Dear Salty Waitress: A couple weeks ago, I went away on a girls' weekend for my friend's 40th birthday. The group included people I know well, as well as some women I had only met a few times. We paid for the big stuff up front: hotel, wine tasting trip, etc. But over the course of the weekend, each of us picked up the tab for smaller expenses, like snacks at the winery or an Uber trip or some coffees.

Then, a couple days after the trip, I got a series of Venmo requests from one of the women. She requested I pay her back for—I'm not shitting you—a $4 latte, my $5 portion of the cheese plate, etc. It only added up to about $20, which I guess I'll pay, but this just seems totally tacky to me. I paid for some small stuff, too, with no expectation of being reimbursed.

We are all adults, and it seems like these smaller expenses are to be expected in the course of the weekend. Am I reasonable to think this is tacky, and should I do anything different next time I'm out with this woman and the bill comes around?

Thanks,Pissed-Off Pal

Dear Pal,

This is why I avoid group vacations like the plague. (That and because I would rather not see friends of friends in white string bikinis.)

So honey, to your first question—yes, I find her request tacky if you all covered roughly the same amount of minor expenses. When you're in a group of more than three, it definitely makes a cashier's life easier if just one person pays for the coffees or ice creams or wine or what have you.

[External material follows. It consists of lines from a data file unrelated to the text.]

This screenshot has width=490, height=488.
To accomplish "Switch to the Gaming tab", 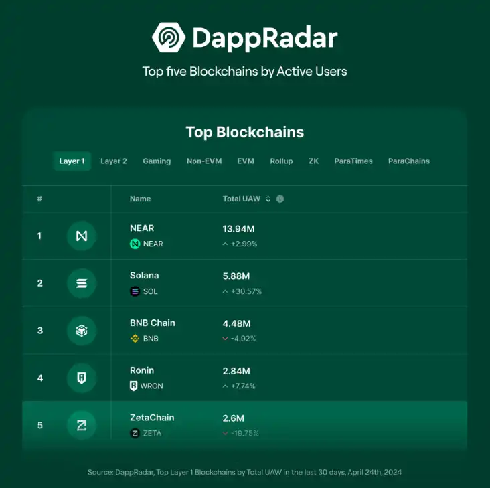I will [157, 161].
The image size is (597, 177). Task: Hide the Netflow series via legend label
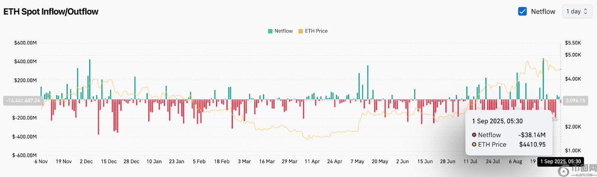click(x=284, y=31)
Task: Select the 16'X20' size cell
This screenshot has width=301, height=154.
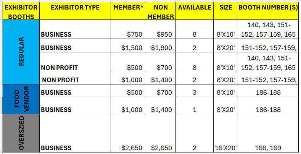Action: coord(225,133)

You're adults, and after a whole weekend, you'd expect it to come out in the wash. Resist the temptation to request money from her back for the food you covered—take the high road, I say.

As for what you can do next time around... never see her again? Kidding. Maybe. But if she's good friends with your friend, I guess it's likely you'll have the pleasure of her company in the future. If it's another group-dining situation where there's bound to be sharing and wine and some separate appetizers yada yada, you could try to bring it up ahead of time. But, you know, be classy about it: "Are we all comfortable splitting the check evenly? Who knows, I may have one more glass of wine than someone else." (In your dream world, Claire or whatever her name is will recognize herself in this. In reality, she won't.)

Some people just can't bear to spend one dime more than they think they should, no matter how well-off they are. You can either try to avoid her company altogether, or just order your own, non-sharing food when she's around.